Friday, January 05, 2007

Why Fusion Hasn't Fused

A comment I hear a lot in the analyst community is “the way of BT Fusion, so goes the fortunes of all UMA service offers”. BT has been the yardstick by which many in the industry measure the success of UMA.

It’s true that BT pioneered UMA and mobile/Wi-Fi convergence. But understanding why Fusion didn’t fuse fixed and mobile services together for BT offers some important lessons for other fixed operators getting into the market.

As one of the few incumbent fixed operators without a mobile play, BT needed to do something to stem the loss of revenues vis a vis fixed VoIP providers as well as the inevitable migration to mobile services.

Launching a full year before subsequent UMA offers, Fusion did set the stage for dual mode services. But the nagging question remains: if FMC is so hot, why does BT have just 30,000 – 50,000 subscribers?
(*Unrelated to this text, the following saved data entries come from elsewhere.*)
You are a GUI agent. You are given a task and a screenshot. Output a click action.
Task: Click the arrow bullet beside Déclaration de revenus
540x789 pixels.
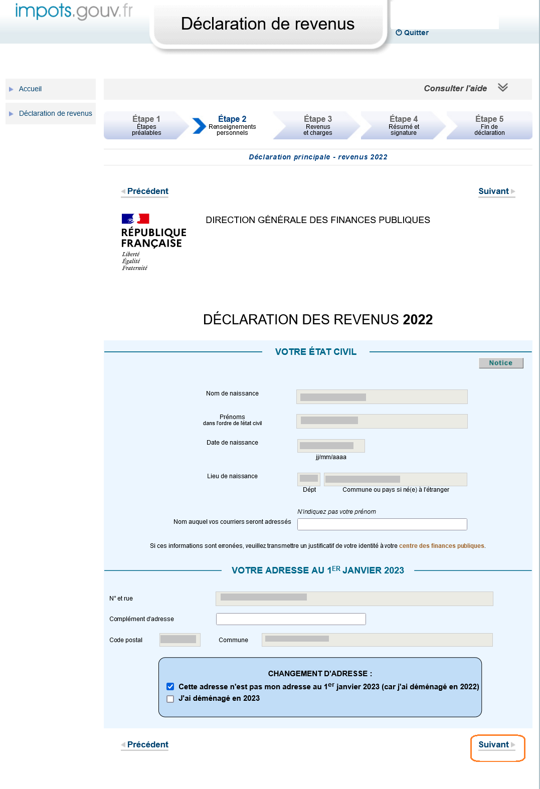click(x=11, y=114)
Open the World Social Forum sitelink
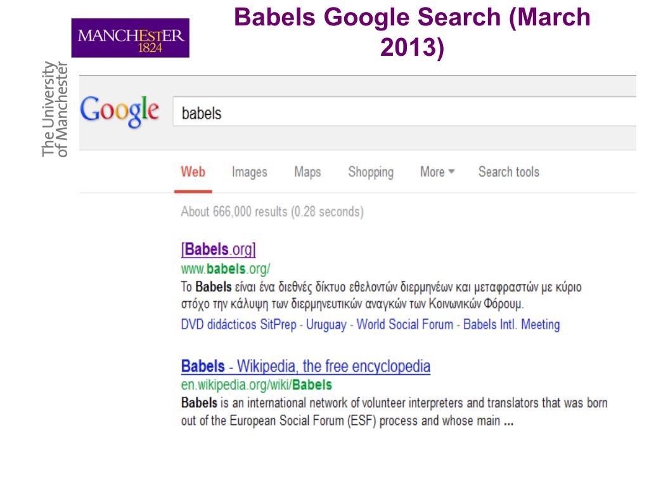Screen dimensions: 649x487 point(405,324)
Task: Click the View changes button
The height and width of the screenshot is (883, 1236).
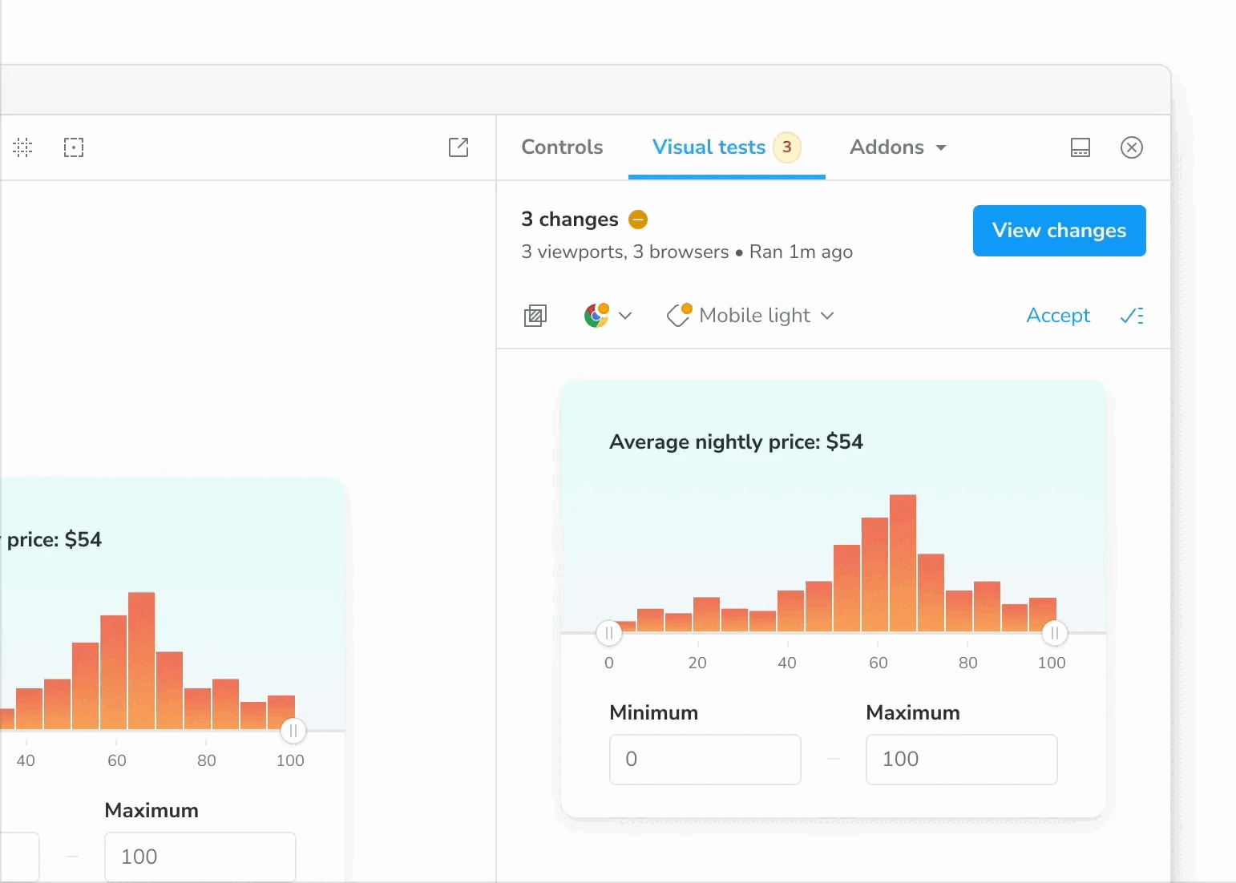Action: point(1058,231)
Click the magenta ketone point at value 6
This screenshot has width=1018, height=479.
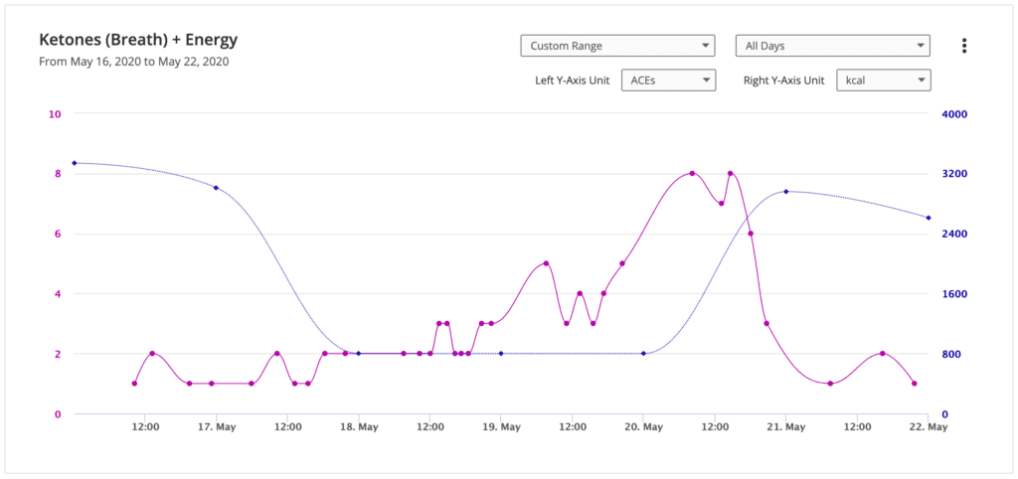tap(751, 234)
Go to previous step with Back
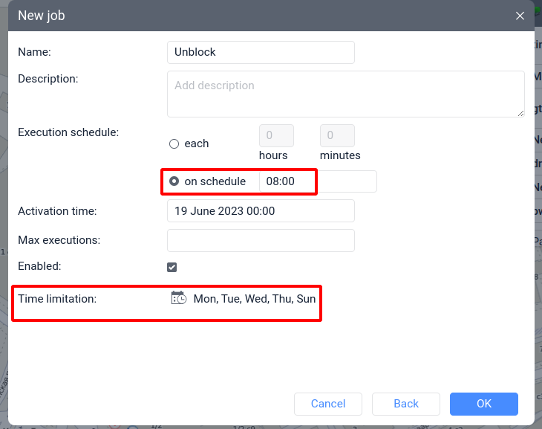The height and width of the screenshot is (429, 542). [406, 404]
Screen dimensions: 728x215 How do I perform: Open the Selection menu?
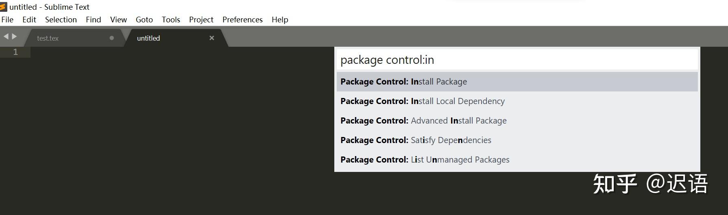[x=61, y=20]
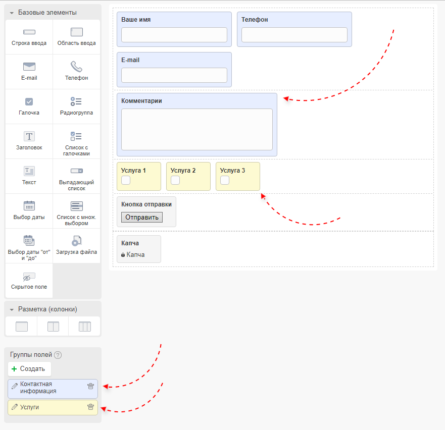Image resolution: width=445 pixels, height=430 pixels.
Task: Collapse the Базовые элементы section
Action: tap(12, 13)
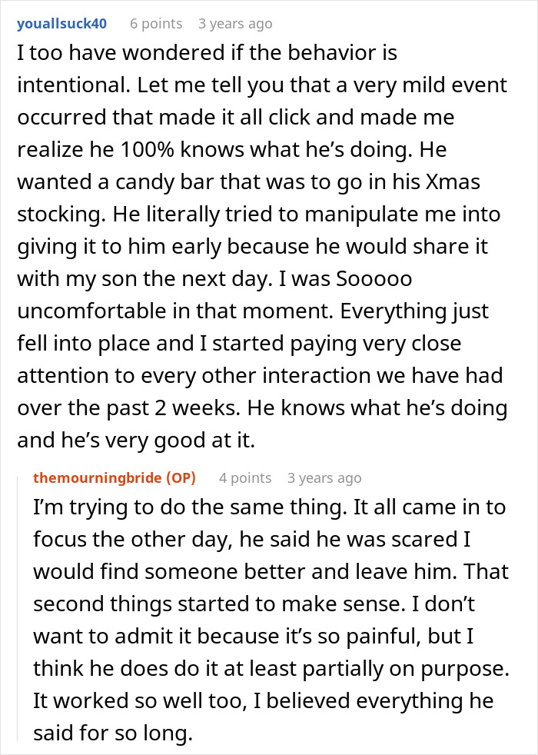Image resolution: width=538 pixels, height=755 pixels.
Task: Click the last line 'said for so long.'
Action: click(x=111, y=733)

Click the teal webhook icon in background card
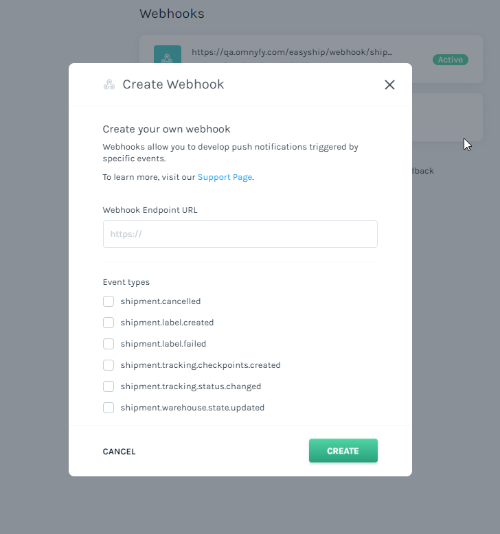pyautogui.click(x=168, y=54)
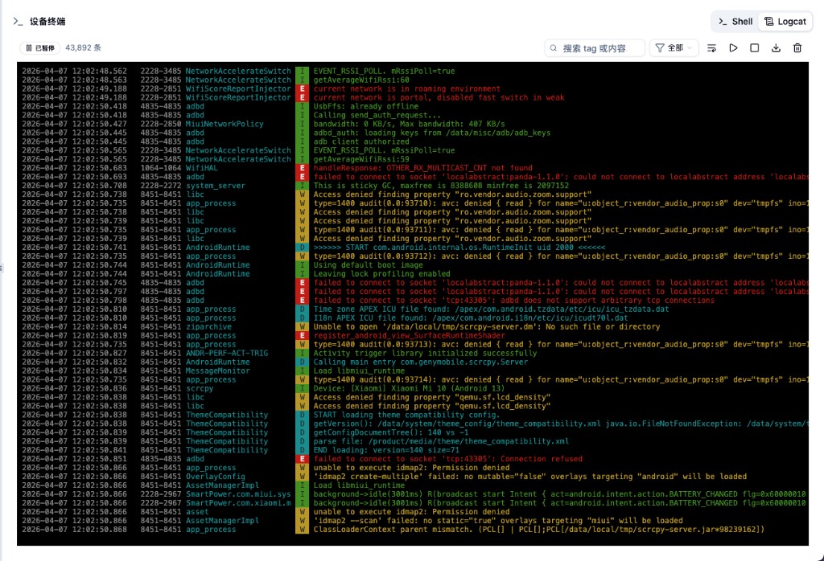Open the 全部 filter dropdown

[x=674, y=47]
Fusion is Mobile, BT is Fixed

A fixed operator trying to sell mobile services...just the phrase makes one shake their head. Yet this was the challenge BT was presented with when rolling out Fusion. While well known (perhaps even “infamous”) in the UK, BT does not present itself as a leader in mobile communication services. The UK mobile market is fiercely competitive with O2, T-Mobile, Orange and Vodafone each splitting roughly 20% of the market. Enter BT with Fusion and there is a lot of work to be done to win over skeptical consumers that BT is a player in the mobile world.

What about a channel?

Then there is the trouble of retail outlets. Consumers like to go to mobile phone stores to check out the handsets. But BT, as a fixed service provider and not in the consumer electronics distribution business, was lacking any retail presense. With limited handsets in the Fusion offer and limited retail presence, the service also had to convince subscribers to take on a new device with no first hand experience.

Mobile/Wi-Fi convergence is about FMS, not MFS

Fundamentally mobile/Wi-Fi convergence is deployed to accelerate fixed-to-mobile substitution (FMS). Yet BT was using UMA as the exact opposite, to retain minutes of use on the fixed network.

This was borne out in the pricing packages. The pricing was designed to preserve fixed line rates rather than undercut them to drive traffic onto the mobile network. Calls to fixed line numbers on Fusion are billed at the same rate as calls made from land lines. Thus there is no incentive to move traffic from the fixed network.

This point was made clear in the slide below from Peter Erskin, CEO of O2/Telephonica, who presented the content below in Nov, 2005.

The slide shows BT Fusion under the heading "fixed operators are trying to win minutes back from mobile operators". That says it all.

Where’s UMA?

The point of all this is Fusion faced a lot of challenges coming to market. But none of these burdens were based on UMA as a technology. BT’s challenges were based on business, market and channel realities.

How does this bode for other fixed operators in the mobile/Wi-Fi convergence market? Two notable services are up and running today. First is Deutsche Telecom’s T-One service http://www.t-one.de/flash/index.php . The other is Embarq’s (http://www.unstrung.com/document.asp?doc_id=109055) Smart Connect service. Not much has been published on the success of these services to date, so it’s hard to tell if they are suffering the same fate as Fusion.

However, like Fusion, both are offered by the fixed operator and focus on extending fixed line voice services to the mobile network. And like BT, both are hampered not so much with technology issues, but market, business and channel realities.